Le récit #RacontageDeVie
L’évènement relaté date de deux semaines et quelques jours : il n’est pas, donc, hyper détaillé (mais vous avez l’essentiel).
Il y a des moments où l’on doit attendre. En venant (vraiment) à l’avance à rendez-vous, par exemple. Et, quand ce rendez-vous est fixé sur un lieu public, il y a toujours une possibilité, infime mais toujours réelle, de se faire démarcher. Généralement, quand je suis occupé, pressé, ou autre, je n’ai pas le temps d’écouter le verbiage des démarcheurs (un « désolé, je suis en retard/pressé » doublé d’un « Bonne journée/Bon courage » est généralement un refus assez poli pour que l’interlocuteur l’accepte) ; là, plus rien ne justifiait cela − et il est toujours amusant d’entendre ce qu’ils ont à dire.
Ainsi, un jeune homme au polo orange s’est approché de moi et a lancé une phrase d’accroche assez banale (« Vous avez trois minutes ? » ou quelque chose comme ça) : j’ai donc répondu par l’affirmative, ajoutant que j’avais mon temps.
Il prit alors soin de demander mon prénom et savoir ce que je fais
dans la vraie vie. Répondant les sourcils légèrement froncés (en mode « Pourquoi ? ») à la première question, je lui fis comprendre d’en venir au fait sans répondre à la deuxième.
Il se mit alors à déballer son discours sur l’association qu’il défendait : principe, applications. Bref, un exposé clair et simple, sans doute fourni en tournures persuasives que je n’ai pas eu l’esprit de repérer, mais ponctués par quelques hochements de tête de ma part.
Après cela, il marqua une courte pause et me dit : « Et toi, * * *, que penses-tu de tout cela ? ». Et moi de répondre, bien évidemment, que tout cela était fort bien et fort moral et, qu’en vérité, cette bonté et cette moralité me semblait tellement évidente que je la supposais incontestable. Il me détrompa en m’apportant l’exemple de personnes indifférentes voire hostiles à leurs opérations (ou peut-être simplement à leur démarchage). Je lui affirma, très étonné, que cela m’était impensable.
Rebondissant dessus, il dit « Nous démarchons justement pour recueillir le soutien de personnes comme toi. En fait, le soutien que nous demandons est principalement financier ». Il me proposa alors de verser un peu d’argent tous les mois à l’association humanitaire concernée. Je refusai net ; il me demanda pourquoi avec un ton brusque et subit − déjà, un début de malaise m’envahissait. J’évoquai alors ma situation financière (que je ne détaillerai pas ici, désolé les Zesteux) mais qui m’empêchait catégoriquement de faire quelque don.
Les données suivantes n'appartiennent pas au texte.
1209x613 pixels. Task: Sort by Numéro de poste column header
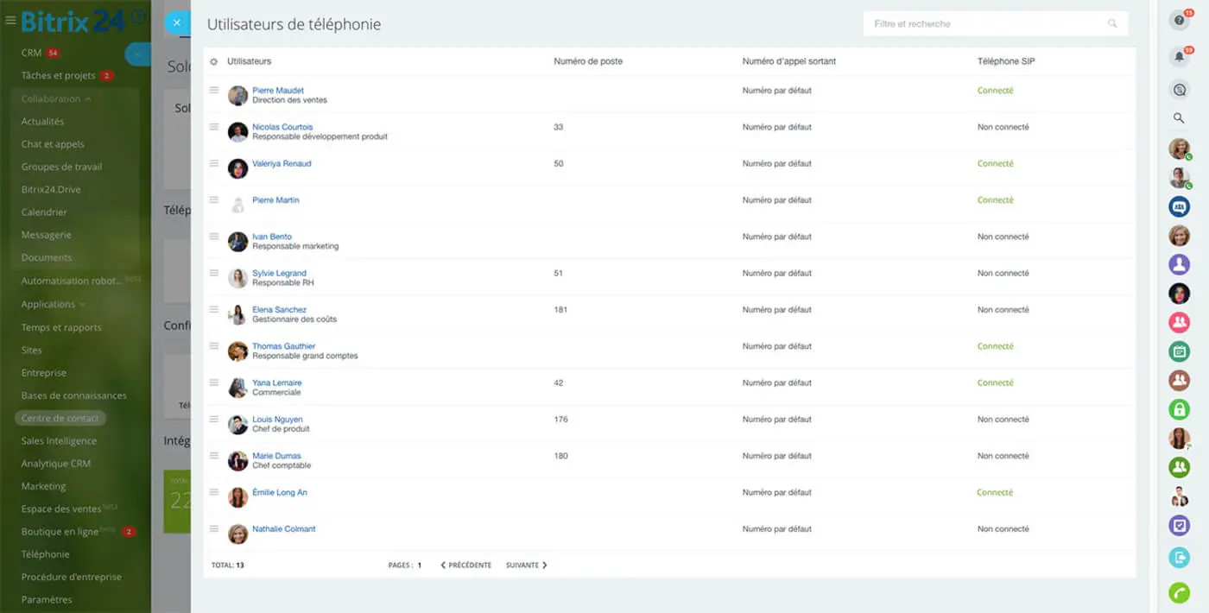(587, 61)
Il m’affirma qu’environ 30 % des donateurs de leur association étaient dans la même situation que moi (statistique dont je doute fort :-°) : le malaise s’intensifie, le silence s’installe (quelques secondes à peine, mais suffisamment pour le remarquer) et il brise toute cette tension en riant un bon coup, formulant une rapide phrase d’au revoir rapide et se détourna de moi.
Jouant à l’ingénu, j’attirai son attention en disant « C’est tout ? » (c’est-à-dire : « n’y a-t-il pas d’autres moyens de soutenir l’association, pour les personnes “sans moyens” ? »). Il m’assura que c’était tout.
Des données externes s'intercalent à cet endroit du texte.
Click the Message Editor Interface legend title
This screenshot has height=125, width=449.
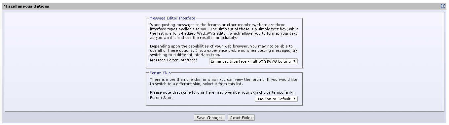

Prenant un peu de recul, comprenant les mécanismes d’un discours persuasif aussi bien rodé, je fus atteint d’admiration. Mais avant de me livrer à l’analyse brute de ce discours, je vais un peu détailler le phénomène psychologique qui le sous-tend : l’engagement.
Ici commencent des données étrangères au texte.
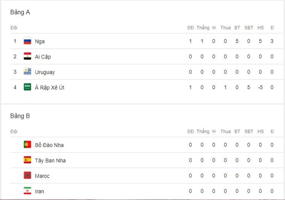Viewport: 285px width, 200px height.
Task: Open the Iran team link
Action: (x=39, y=191)
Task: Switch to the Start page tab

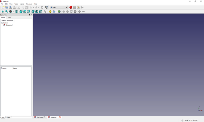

Engagez-vous, rengagez-vous !
Propos généraux sur l’engagement
Cette sous-partie est fortement inspirée sur mon cours de psychologie sociale de L1 en psycho.
L’engagement, qu’est-ce-que c’est ? En psychologie sociale, c’est le fait d’unir de manière forte et définitive un individu à son acte. Cela se passe toujours en deux temps :
- L’amorce, qui sert à impliquer l’individu dans un comportement à venir ;
- Ce que j’appellerai le « passage à la caisse », où l’individu est sommé d’adopter un comportement donné, en raison des amorces, sous peine de pouvoir être considéré coupable et de ressentir un inconfort physiologique et psychologique (c’est ce qu’on appelle un état de dissonance cognitive).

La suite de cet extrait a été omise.